◆ **Exercise directions**: Write out each record exactly as given, but do not include the pictures.

◆ **Dataset content**:

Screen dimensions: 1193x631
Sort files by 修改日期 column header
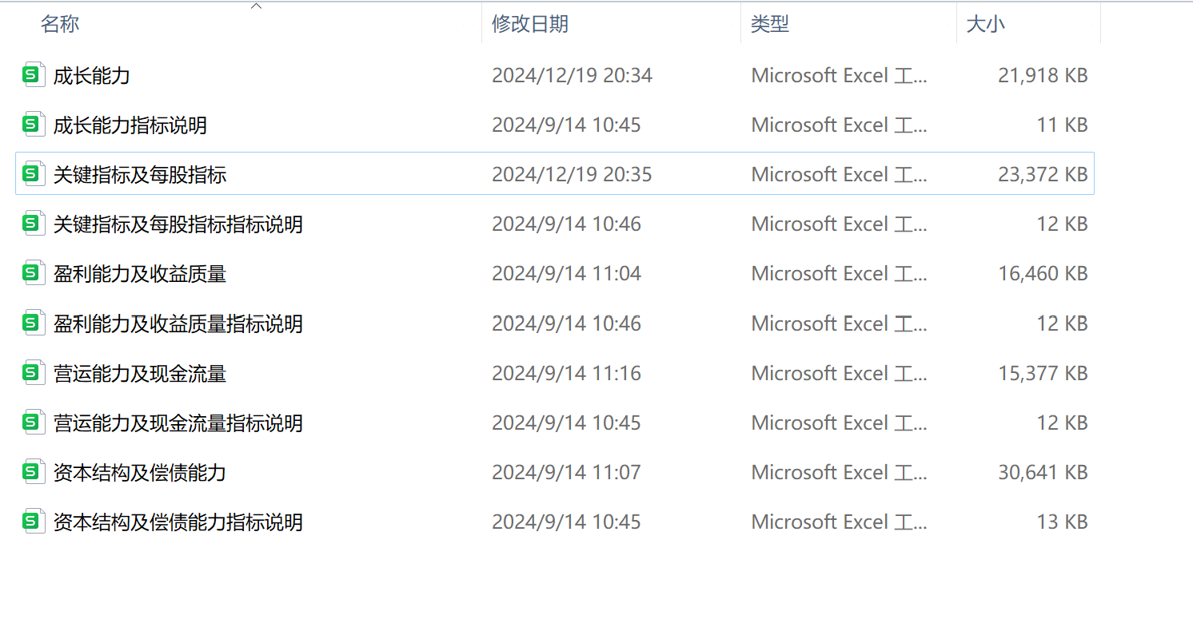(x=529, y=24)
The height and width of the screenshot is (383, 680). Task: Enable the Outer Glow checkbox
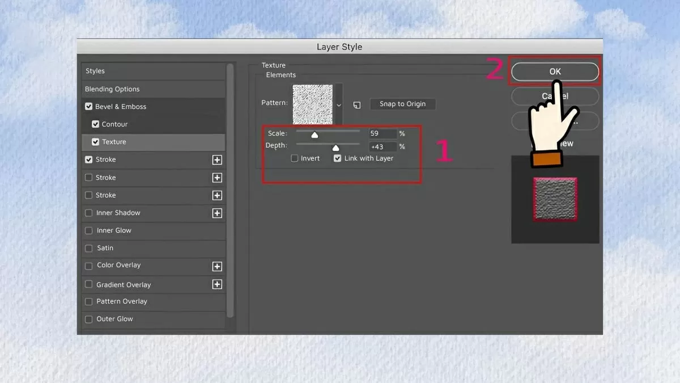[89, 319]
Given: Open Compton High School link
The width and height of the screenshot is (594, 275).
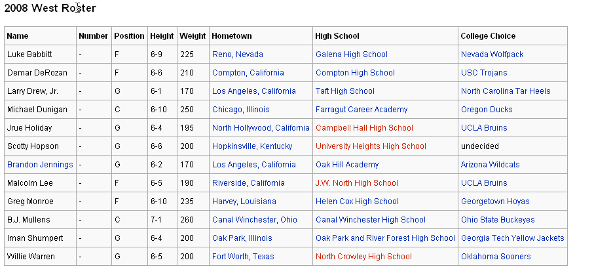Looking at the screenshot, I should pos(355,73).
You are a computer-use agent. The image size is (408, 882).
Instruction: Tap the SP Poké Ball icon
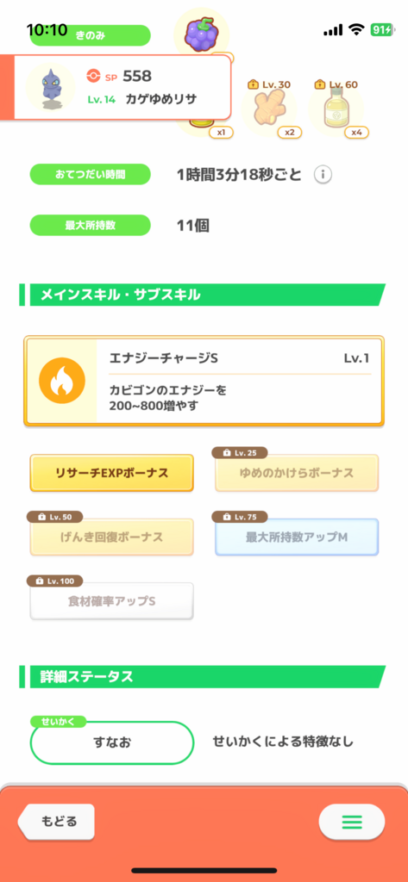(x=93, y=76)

◆ **Response to the exercise**:
Screen dimensions: 1193x631
Sort files by 修改日期 column header
(x=529, y=24)
The height and width of the screenshot is (383, 680). Task: Enable the Outer Glow checkbox
[89, 319]
Given: Open Compton High School link
The width and height of the screenshot is (594, 275).
Looking at the screenshot, I should pos(355,73).
You are a computer-use agent. The image size is (408, 882).
Instruction: Tap the SP Poké Ball icon
(x=93, y=76)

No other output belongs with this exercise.